Performance and test
Storj offers performance better than S3 for many workloads, measured in milliseconds, and says it is content delivery network class. It writes data from and presents data to clients (read I/O) using parallel fetches to/from the shard-storing nodes and claims a typical laptop can achieve 1Gbit/sec transfer speed with a supporting internet connection while more powerful servers can exceed 5Gbit/sec downloading (reads) and in excess of 5Gbit/sec uploading (writes). Extremely powerful servers on strong networks can achieve transfer speeds of large datasets in excess of 10Gbit/sec.
A University of Edinburgh academic, Professor Antonin Portelli, has written a paper about Storj performance when storing HPC data. A simulated 128GB HPC file filled with random data was uploaded to Storj’s decentralized cloud storage (DCS) from the DiRAC Tursa supercomputer at the University of Edinburgh. The server used had a dual-socket AMD EPYC 7H12 processor with 128 cores and 1TB of DRAM.
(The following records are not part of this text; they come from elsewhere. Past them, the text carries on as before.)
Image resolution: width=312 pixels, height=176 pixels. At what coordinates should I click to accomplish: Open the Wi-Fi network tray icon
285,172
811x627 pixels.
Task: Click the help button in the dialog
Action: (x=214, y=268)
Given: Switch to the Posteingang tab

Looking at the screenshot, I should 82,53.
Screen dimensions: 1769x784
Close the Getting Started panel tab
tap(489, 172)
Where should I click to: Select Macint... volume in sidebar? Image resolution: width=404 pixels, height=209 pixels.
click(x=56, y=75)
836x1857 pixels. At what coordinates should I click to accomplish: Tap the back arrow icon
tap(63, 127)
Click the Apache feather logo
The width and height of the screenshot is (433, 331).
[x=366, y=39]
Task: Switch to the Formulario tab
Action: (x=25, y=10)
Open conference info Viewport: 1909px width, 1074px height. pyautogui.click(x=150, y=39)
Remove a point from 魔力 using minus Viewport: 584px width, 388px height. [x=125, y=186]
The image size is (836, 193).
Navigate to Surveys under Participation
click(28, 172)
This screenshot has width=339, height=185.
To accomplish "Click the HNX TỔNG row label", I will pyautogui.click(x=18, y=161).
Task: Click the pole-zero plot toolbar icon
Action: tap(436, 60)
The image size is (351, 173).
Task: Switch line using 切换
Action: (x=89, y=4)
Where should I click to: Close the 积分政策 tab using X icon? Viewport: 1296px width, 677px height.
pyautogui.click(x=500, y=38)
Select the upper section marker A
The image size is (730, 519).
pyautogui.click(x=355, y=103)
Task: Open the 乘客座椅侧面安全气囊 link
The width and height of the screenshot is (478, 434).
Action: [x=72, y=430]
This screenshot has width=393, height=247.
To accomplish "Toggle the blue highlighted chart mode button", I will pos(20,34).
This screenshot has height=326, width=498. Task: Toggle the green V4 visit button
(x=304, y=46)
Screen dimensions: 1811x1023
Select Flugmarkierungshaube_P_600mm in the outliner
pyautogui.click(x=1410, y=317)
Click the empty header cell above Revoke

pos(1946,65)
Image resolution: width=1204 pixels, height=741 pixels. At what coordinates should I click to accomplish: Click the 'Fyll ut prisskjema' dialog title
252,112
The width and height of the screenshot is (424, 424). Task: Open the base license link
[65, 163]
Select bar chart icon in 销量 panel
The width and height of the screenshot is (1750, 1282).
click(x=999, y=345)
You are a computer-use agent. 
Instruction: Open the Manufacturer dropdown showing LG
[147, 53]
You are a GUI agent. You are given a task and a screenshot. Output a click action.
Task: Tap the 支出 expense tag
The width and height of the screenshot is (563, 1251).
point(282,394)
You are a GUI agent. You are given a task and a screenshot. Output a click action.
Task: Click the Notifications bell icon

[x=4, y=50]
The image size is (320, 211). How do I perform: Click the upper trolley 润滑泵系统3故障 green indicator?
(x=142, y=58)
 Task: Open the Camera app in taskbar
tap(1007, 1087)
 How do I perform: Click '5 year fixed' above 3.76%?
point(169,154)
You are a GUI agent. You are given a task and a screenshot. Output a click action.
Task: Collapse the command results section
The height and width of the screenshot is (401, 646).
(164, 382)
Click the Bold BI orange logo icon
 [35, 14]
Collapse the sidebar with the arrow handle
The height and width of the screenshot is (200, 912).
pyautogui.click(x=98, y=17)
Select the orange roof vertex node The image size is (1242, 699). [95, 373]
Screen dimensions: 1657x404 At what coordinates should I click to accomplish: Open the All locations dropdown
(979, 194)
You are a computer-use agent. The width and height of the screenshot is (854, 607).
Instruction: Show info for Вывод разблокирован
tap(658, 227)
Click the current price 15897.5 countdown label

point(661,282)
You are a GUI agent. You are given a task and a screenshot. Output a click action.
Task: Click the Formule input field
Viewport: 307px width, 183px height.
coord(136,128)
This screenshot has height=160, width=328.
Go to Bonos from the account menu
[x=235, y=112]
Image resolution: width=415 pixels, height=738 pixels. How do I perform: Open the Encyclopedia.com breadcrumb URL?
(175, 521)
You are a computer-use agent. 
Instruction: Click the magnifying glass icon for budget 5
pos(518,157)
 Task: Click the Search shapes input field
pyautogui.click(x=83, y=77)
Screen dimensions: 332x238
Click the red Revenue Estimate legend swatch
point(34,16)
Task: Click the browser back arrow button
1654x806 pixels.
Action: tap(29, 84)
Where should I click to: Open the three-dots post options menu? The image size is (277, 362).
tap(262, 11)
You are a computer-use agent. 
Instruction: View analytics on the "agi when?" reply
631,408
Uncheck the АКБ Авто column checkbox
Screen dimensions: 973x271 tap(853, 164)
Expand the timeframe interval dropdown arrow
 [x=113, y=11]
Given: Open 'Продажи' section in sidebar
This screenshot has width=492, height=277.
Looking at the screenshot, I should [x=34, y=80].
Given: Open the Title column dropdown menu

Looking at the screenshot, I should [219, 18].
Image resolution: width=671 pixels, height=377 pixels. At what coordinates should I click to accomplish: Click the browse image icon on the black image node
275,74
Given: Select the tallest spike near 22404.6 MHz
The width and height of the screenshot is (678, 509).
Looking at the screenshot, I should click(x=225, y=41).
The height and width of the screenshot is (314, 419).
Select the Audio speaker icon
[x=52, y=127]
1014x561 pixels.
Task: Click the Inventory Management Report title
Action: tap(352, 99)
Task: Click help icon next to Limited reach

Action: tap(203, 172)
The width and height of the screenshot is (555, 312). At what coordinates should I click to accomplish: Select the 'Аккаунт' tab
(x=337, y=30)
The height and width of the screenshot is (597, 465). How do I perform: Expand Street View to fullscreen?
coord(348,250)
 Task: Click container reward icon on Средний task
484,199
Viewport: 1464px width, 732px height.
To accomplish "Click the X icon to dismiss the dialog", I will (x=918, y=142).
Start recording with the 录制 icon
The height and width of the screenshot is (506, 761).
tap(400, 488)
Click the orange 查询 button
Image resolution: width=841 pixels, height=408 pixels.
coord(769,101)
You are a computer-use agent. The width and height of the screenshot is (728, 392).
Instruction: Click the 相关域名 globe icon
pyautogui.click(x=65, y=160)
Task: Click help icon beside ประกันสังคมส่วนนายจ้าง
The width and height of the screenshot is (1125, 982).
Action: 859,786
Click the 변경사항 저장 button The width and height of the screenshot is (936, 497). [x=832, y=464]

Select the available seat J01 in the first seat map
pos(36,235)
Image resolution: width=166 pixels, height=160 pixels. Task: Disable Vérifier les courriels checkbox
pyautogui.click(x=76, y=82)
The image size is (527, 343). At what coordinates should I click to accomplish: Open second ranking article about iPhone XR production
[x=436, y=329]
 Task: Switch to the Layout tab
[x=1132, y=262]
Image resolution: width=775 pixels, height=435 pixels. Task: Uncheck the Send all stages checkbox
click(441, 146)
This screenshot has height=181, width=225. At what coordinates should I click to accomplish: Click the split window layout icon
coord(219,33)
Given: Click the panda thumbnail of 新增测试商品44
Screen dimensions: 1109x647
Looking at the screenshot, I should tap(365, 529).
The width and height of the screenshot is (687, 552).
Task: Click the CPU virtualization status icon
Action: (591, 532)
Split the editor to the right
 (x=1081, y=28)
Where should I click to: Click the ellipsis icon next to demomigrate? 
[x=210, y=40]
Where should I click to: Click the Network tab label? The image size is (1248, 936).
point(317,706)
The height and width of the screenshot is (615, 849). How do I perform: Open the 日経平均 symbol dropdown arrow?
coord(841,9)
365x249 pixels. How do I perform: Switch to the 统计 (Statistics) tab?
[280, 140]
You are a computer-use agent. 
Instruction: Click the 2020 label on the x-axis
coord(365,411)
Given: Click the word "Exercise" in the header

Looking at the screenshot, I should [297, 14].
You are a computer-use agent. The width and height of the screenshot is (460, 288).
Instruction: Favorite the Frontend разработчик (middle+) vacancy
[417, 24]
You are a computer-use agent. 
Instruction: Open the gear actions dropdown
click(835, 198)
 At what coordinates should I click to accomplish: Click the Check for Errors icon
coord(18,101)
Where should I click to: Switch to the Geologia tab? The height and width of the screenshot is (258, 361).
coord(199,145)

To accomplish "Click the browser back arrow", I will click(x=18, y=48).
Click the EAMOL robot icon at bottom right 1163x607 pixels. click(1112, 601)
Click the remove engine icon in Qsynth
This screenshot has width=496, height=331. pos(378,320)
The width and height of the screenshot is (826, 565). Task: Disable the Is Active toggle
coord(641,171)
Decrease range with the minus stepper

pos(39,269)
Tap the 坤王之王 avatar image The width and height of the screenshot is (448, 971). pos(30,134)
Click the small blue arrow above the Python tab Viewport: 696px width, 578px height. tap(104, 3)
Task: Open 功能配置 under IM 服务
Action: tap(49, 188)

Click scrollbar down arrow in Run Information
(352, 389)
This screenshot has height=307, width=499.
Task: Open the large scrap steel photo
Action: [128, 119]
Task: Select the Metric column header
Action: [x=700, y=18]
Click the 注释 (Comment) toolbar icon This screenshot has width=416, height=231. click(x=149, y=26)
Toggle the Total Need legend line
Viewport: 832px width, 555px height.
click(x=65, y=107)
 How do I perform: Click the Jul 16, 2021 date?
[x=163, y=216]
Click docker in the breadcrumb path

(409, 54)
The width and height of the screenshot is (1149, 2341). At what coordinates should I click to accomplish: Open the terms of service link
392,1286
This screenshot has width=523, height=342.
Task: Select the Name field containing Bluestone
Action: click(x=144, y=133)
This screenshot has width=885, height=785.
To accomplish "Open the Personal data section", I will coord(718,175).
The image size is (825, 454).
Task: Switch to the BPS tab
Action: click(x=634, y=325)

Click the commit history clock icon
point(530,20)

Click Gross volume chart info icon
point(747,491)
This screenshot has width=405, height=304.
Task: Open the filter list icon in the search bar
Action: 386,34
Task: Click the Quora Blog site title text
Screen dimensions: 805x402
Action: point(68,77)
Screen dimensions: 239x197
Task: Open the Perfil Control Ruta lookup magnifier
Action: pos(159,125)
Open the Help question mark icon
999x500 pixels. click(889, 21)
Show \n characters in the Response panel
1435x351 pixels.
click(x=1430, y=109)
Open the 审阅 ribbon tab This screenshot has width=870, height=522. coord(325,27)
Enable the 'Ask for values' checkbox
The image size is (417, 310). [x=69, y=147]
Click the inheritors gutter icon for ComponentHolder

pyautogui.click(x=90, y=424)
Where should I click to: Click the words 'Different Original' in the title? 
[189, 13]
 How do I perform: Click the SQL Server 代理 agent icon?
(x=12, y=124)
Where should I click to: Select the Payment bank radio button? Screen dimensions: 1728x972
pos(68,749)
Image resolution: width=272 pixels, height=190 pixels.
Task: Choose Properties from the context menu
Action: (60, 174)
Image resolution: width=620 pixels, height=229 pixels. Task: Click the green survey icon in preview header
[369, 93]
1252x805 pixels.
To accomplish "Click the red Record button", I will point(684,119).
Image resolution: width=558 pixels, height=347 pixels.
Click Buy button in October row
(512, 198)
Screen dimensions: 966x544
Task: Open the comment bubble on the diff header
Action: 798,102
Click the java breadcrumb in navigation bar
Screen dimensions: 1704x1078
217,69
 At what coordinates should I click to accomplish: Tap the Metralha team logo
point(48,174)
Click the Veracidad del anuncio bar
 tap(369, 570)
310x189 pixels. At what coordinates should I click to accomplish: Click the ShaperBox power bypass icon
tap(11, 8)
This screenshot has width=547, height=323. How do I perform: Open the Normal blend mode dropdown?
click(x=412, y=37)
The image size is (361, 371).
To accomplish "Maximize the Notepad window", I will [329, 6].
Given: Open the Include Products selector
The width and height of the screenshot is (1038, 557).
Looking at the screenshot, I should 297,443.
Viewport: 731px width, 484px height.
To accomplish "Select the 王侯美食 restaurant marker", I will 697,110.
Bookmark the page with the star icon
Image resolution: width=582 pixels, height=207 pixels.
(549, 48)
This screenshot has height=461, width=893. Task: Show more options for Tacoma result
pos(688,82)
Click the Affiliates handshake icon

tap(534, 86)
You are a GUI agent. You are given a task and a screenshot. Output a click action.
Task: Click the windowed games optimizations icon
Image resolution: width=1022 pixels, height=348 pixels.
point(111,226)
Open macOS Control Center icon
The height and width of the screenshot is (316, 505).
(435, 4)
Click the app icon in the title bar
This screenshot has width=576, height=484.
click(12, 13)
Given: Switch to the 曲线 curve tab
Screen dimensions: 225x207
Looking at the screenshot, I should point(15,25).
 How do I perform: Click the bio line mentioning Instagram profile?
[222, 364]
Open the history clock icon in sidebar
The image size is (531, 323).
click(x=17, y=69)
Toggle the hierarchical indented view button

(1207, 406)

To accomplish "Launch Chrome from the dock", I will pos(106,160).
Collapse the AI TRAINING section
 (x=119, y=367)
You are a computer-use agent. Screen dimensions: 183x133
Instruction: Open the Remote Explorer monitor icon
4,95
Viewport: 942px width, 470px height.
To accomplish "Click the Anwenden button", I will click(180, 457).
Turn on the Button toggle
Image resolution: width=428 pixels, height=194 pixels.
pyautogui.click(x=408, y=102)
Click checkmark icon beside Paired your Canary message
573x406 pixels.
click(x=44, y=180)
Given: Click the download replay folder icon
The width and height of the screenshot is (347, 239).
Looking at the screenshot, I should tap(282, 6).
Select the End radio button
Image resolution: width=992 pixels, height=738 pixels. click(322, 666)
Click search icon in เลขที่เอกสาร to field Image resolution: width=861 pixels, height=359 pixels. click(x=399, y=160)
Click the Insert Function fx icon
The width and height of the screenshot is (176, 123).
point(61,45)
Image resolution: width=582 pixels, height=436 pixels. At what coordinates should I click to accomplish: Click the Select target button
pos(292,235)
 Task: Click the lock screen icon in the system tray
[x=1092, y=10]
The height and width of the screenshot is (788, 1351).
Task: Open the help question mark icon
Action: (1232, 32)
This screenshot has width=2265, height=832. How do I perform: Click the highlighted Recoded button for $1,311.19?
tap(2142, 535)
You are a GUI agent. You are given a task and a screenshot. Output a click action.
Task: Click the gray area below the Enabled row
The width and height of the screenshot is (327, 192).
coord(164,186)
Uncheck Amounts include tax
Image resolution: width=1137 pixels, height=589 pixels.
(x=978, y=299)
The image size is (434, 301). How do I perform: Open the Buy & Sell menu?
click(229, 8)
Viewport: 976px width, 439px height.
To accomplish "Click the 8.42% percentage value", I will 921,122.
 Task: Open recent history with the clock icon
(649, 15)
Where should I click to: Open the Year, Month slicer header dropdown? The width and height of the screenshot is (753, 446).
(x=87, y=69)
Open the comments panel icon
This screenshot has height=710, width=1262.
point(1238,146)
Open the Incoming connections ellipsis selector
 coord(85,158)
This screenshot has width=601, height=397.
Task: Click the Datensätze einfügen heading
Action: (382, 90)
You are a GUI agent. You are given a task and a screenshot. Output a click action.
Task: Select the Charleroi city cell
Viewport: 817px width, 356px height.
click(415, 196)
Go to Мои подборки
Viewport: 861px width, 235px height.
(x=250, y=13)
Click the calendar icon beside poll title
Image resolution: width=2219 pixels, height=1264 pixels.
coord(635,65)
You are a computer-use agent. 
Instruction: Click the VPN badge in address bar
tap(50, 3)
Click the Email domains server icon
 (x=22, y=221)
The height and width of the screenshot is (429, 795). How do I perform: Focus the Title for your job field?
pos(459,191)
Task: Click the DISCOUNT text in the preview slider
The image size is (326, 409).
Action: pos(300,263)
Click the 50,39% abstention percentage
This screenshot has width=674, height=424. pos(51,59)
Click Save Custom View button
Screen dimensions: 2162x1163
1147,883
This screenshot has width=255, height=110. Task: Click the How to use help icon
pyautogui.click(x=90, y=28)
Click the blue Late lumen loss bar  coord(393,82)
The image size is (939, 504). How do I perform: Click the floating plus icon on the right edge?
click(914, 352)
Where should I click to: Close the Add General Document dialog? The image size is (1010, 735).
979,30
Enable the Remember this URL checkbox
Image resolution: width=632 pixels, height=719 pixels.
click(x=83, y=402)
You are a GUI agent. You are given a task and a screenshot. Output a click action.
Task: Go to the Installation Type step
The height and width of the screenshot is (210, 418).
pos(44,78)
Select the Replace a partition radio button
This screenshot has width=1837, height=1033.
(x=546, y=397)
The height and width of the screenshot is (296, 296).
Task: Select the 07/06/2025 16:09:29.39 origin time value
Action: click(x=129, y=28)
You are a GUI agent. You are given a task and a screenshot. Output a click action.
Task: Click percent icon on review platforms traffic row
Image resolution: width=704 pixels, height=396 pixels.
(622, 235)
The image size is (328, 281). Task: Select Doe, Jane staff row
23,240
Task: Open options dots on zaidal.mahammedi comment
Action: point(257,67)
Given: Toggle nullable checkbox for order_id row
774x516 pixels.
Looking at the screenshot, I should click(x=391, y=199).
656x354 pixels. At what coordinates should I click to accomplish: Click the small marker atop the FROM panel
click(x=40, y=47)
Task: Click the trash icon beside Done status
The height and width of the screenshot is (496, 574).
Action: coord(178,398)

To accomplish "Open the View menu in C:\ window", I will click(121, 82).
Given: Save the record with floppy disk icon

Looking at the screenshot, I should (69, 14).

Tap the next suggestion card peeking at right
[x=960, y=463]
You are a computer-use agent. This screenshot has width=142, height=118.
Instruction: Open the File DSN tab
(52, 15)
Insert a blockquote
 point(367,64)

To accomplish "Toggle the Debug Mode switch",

The files were then downloaded from a number of supercomputing centers in the USA and the download speed measured. All the upload and download sites had multi GB/sec access to the internet. Here are the results:
Upload rates were in the 400 to 600MB/sec range with download rates in the 280 to 320MB/sec area. Splitting the files manually achieved a 700MB/sec download rate (purple line) and >600MB/sec upload rate. Portelli comments: “It is safe to state that these rates are overall quite impressive, especially considering that thanks to the decentralized nature of the network, there is no need for researching an optimal network path between the source and destination.”
This is a level of performance greater than Filecoin or other blockchain-centric dStorage networks can achieve.
Storj says its performance is fast enough for it to be used for video storage and streaming, cloud-native applications, software and large file distribution, and as a backup target. Gleeson said performance should improve further in 2023 due to better geographic placement and seeking algorithms, and Reed Solomon (erasure coding) adjustments.